I have spent hours reading on how to best insulate walls and ceilings (which I find can be and has been challenging). After reading many articles I was planning to build a double stud wall using 1/2 inch plywood on the inside stud walls which we could cover later with wood or thin gyprock. Use scissor trusts for a cathedral ceiling, also lined on the inside with plywood.
Then to solve many problems insulate both from the outside with closed-cell foam to within one inch of the surface to allow for venting cover with a rainscreen and install siding and metal roofing.
您的想法将不胜感激。
GBA Detail Library
A collection of one thousand construction details organized by climate and house part
Replies
此外,它将解决任何空气密封问题,不需要空气屏障。唯一的额外密封问题是门,窗户和公用事业。
Joe,
Your suggested approach would work. It has two disadvantages:
1.这很昂贵。建筑商选择建造双块墙的主要原因是,他们可以使用廉价且环保的绝缘材料(纤维素)。
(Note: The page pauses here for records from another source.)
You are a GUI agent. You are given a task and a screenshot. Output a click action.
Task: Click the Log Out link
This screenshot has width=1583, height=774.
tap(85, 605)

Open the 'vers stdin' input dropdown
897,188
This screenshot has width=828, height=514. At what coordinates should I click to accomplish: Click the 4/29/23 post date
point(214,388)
2.闭孔喷雾泡沫使用具有较高全球变暖潜力的吹风剂;这就是为什么绿色建筑商试图最大程度地减少其使用的原因。
A house with double-stud walls and scissors trusses can have wall and ceiling cavities that are as thick as you want, easily accommodating almost any thickness of cellulose insulation.
Putting half-inch OSB, detailed as an air barrier on the exterior side of the inner studs, sheathing the exterior with half-inch CDX and doing it all of the insulation with cellulose or blown fiberglass makes for a much cheaper, greener and more resilient assembly. The OSB would always be above the dew point of the conditioned space air, and when dry has a vapor permeance nearly as low as code demands for interior vapor barriers in Canada. When it's moisture content rises, so does it's permeance, but in a fairly linear fashion. CDX has a slightly higher vapor permeance than OSB, but becomes quite a bit more vapor open than OSB when wet, so as long as the siding is rainscreened it will reliably pass through any moisture that gets by the OSB.
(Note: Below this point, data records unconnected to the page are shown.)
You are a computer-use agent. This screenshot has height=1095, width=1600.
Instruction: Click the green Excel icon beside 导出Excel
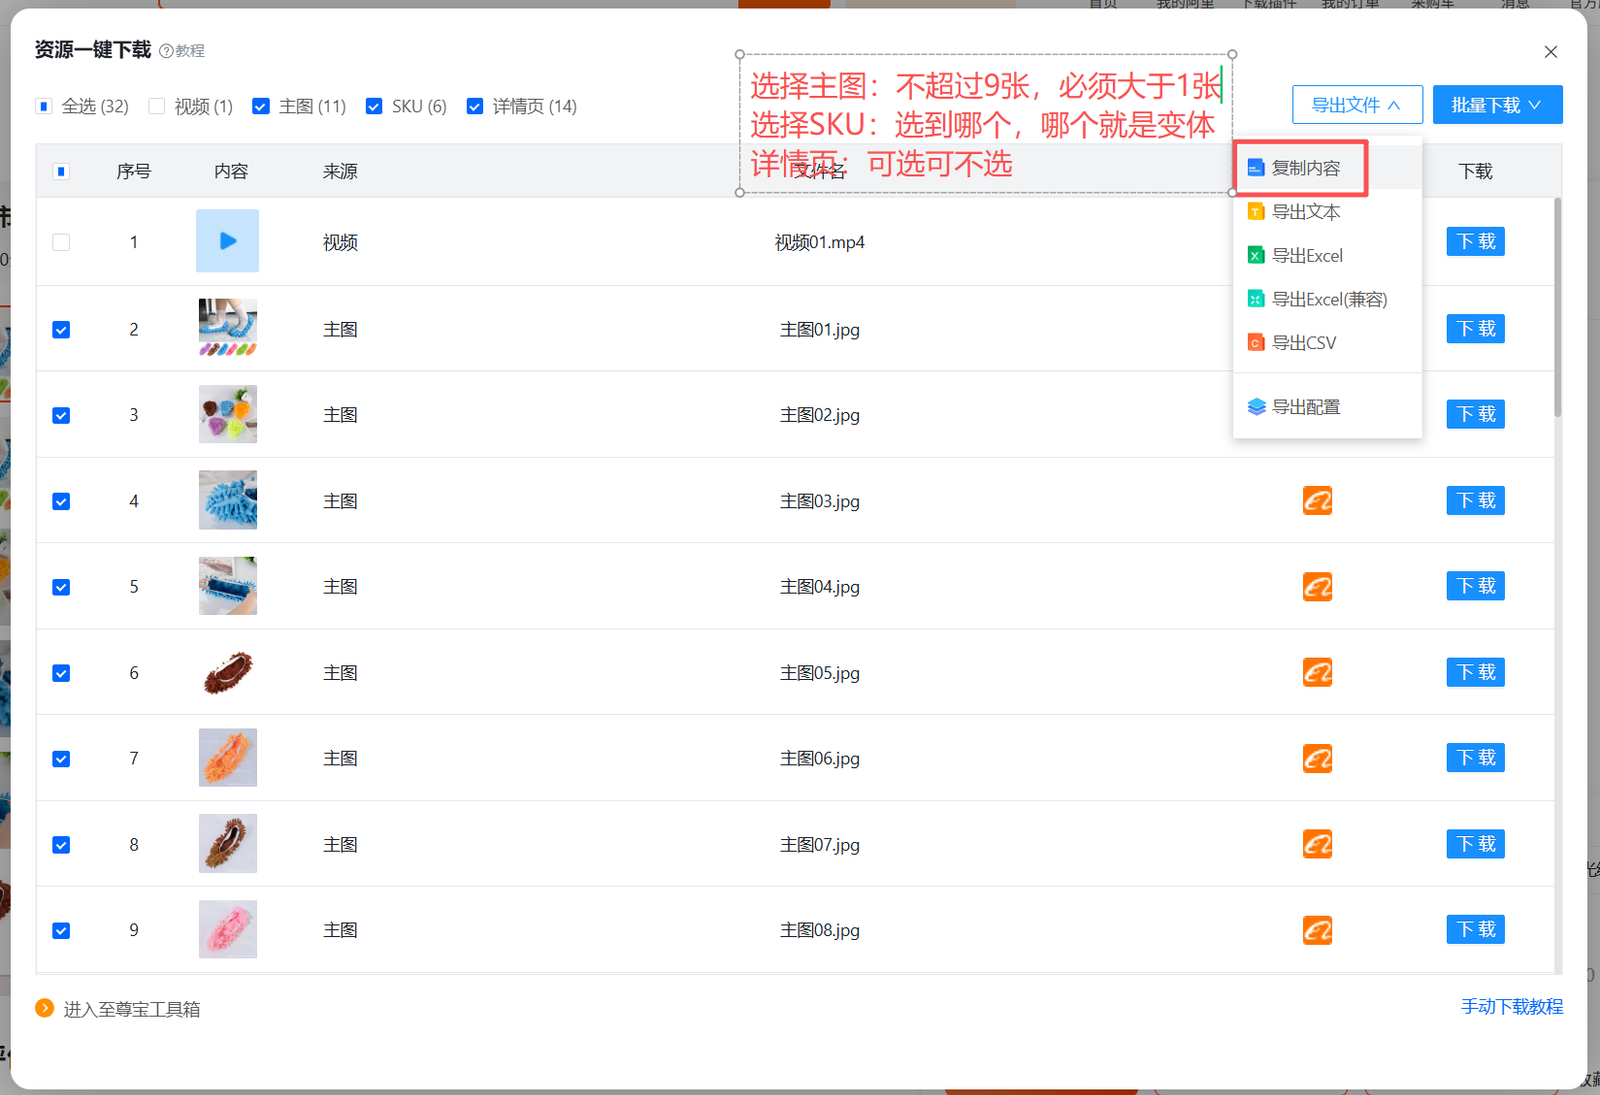(x=1256, y=255)
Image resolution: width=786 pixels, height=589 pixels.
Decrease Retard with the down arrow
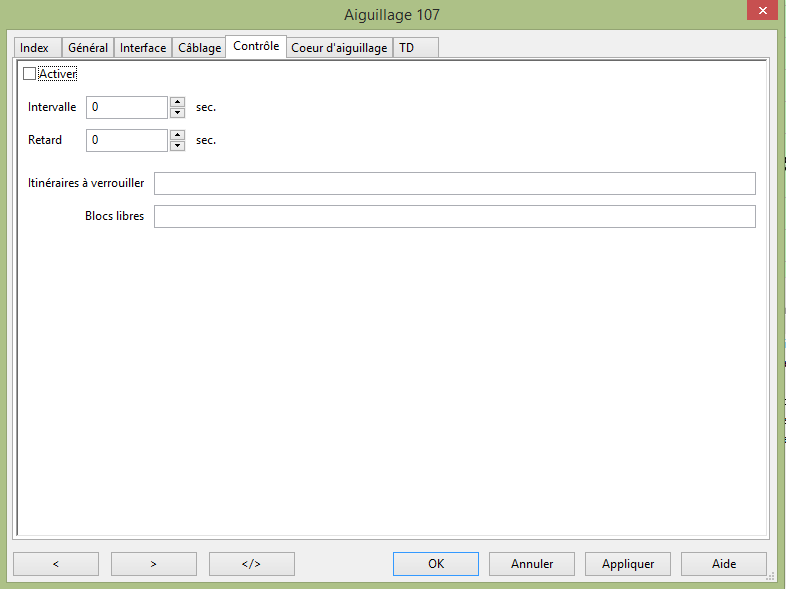coord(177,146)
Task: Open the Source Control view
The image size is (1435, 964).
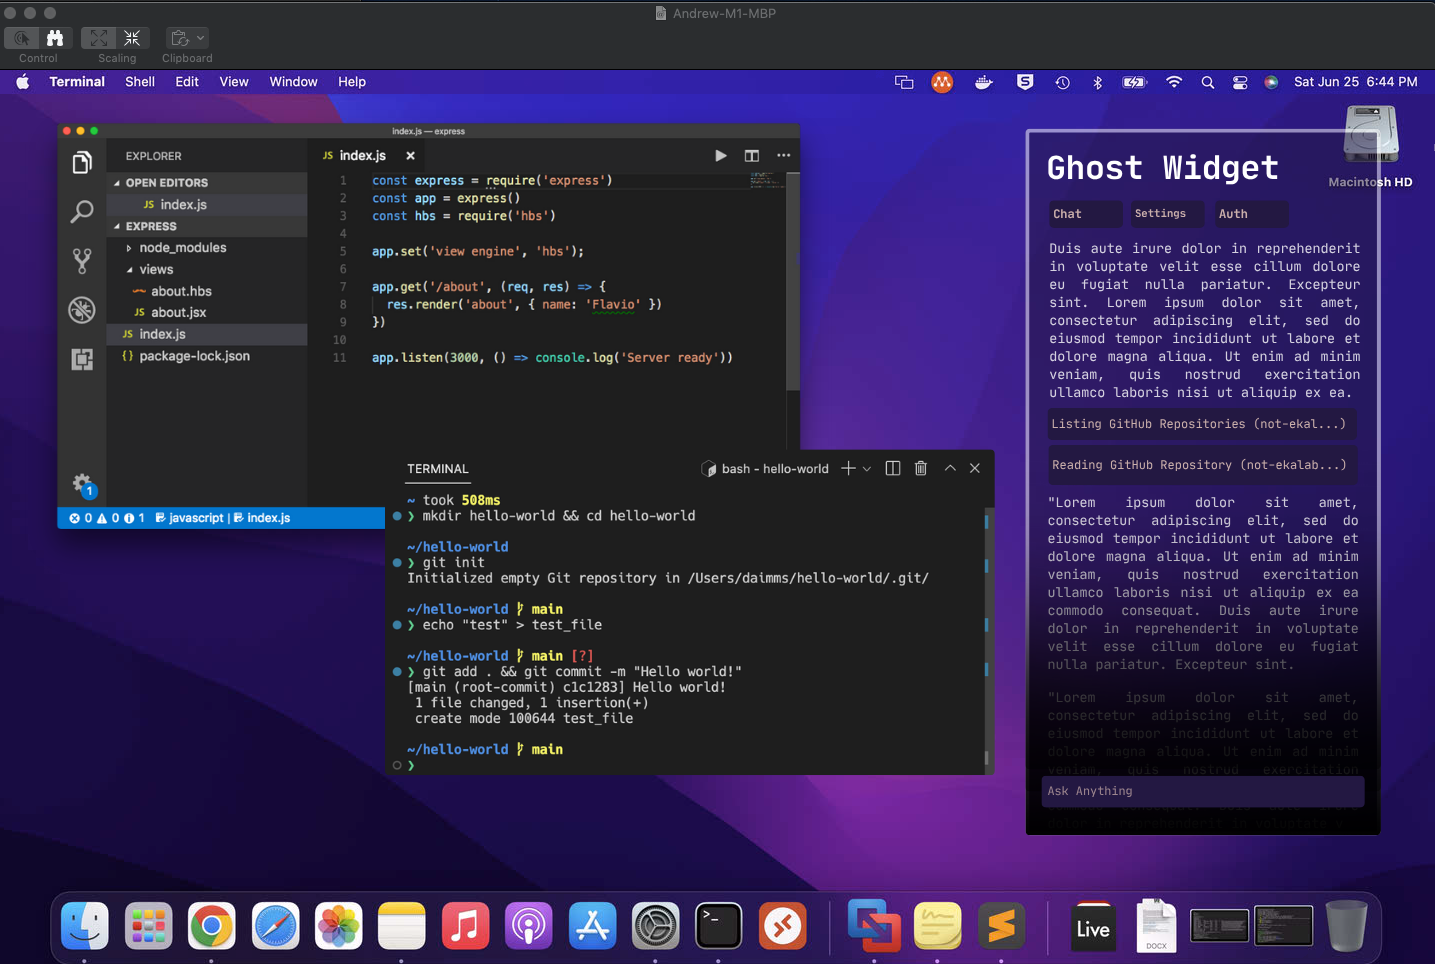Action: 82,261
This is a fairly common stackup for PassiveHouse & PassivHaus designs that makes smarter use of the lower vapor permenace of OSB relative to plywood. Both are variable-permeance "smart" vapor retarders, but OSB is more vapor tight than plywood, making it a better choice as the interior vapor retarder for a plywood-sheathed assembly.
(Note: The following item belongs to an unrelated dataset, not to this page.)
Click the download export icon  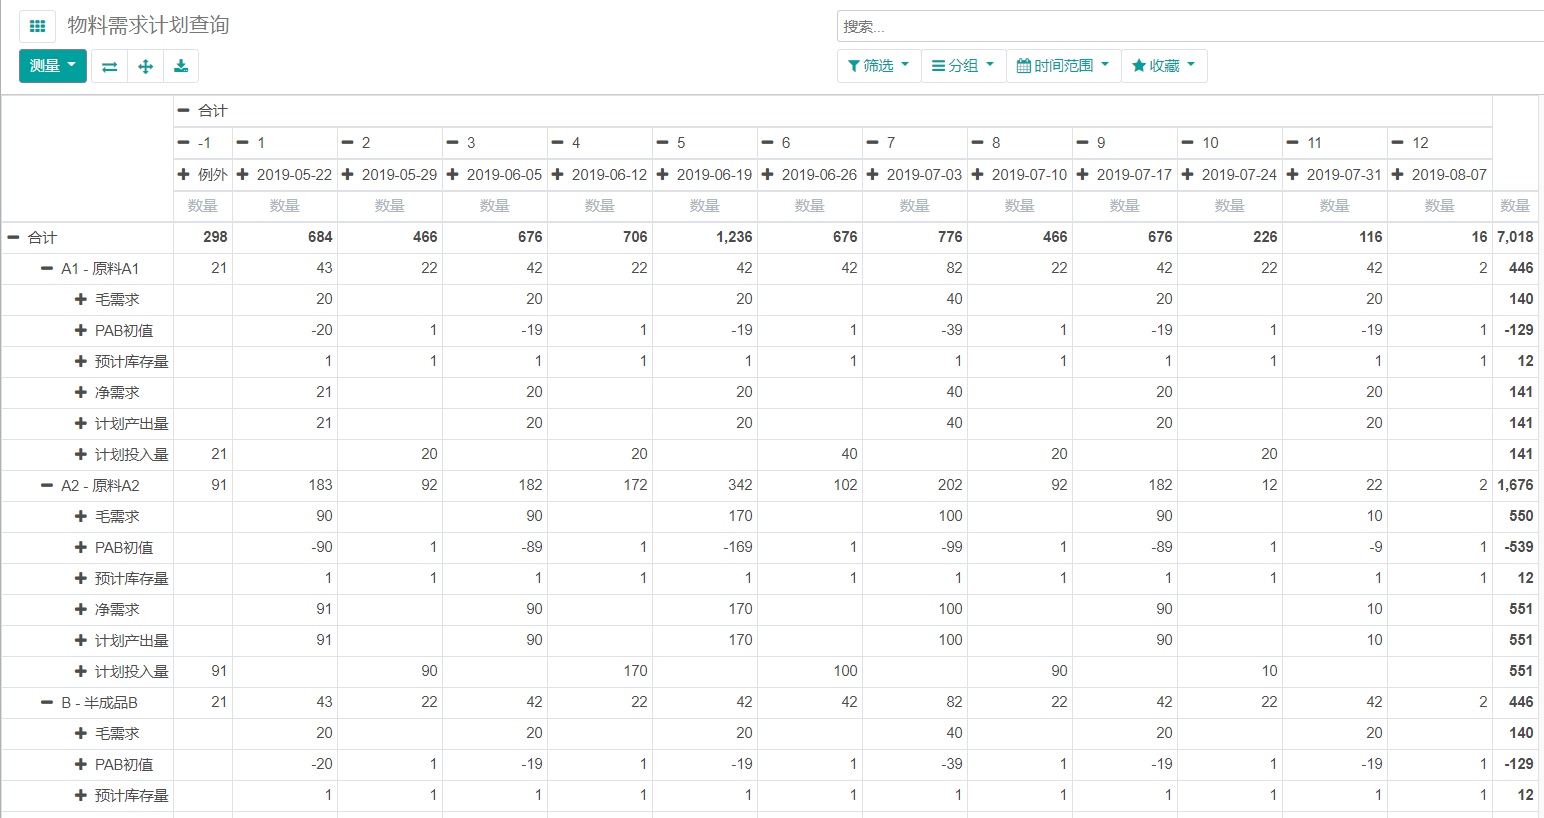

Putting the OSB on the interior side of the interior studs just under the gypsum would work too, but it would have many more electrical & plumbing penetrations to air seal. Whether it's worth the extra trouble of putting it on the exterior side of the interior studs to gain the long-term and more reliable air-tightness is up to you.
Cheaper than OSB would be to install a membrane type smart vapor retarder (Intello, MemBrain, etc.) directly under the gypsum, or on the exterior side of the interior studs (if you can figure out a good way to install it there in an air-tight fashion.)
Thanks for the advise. I will re consider and look at other options.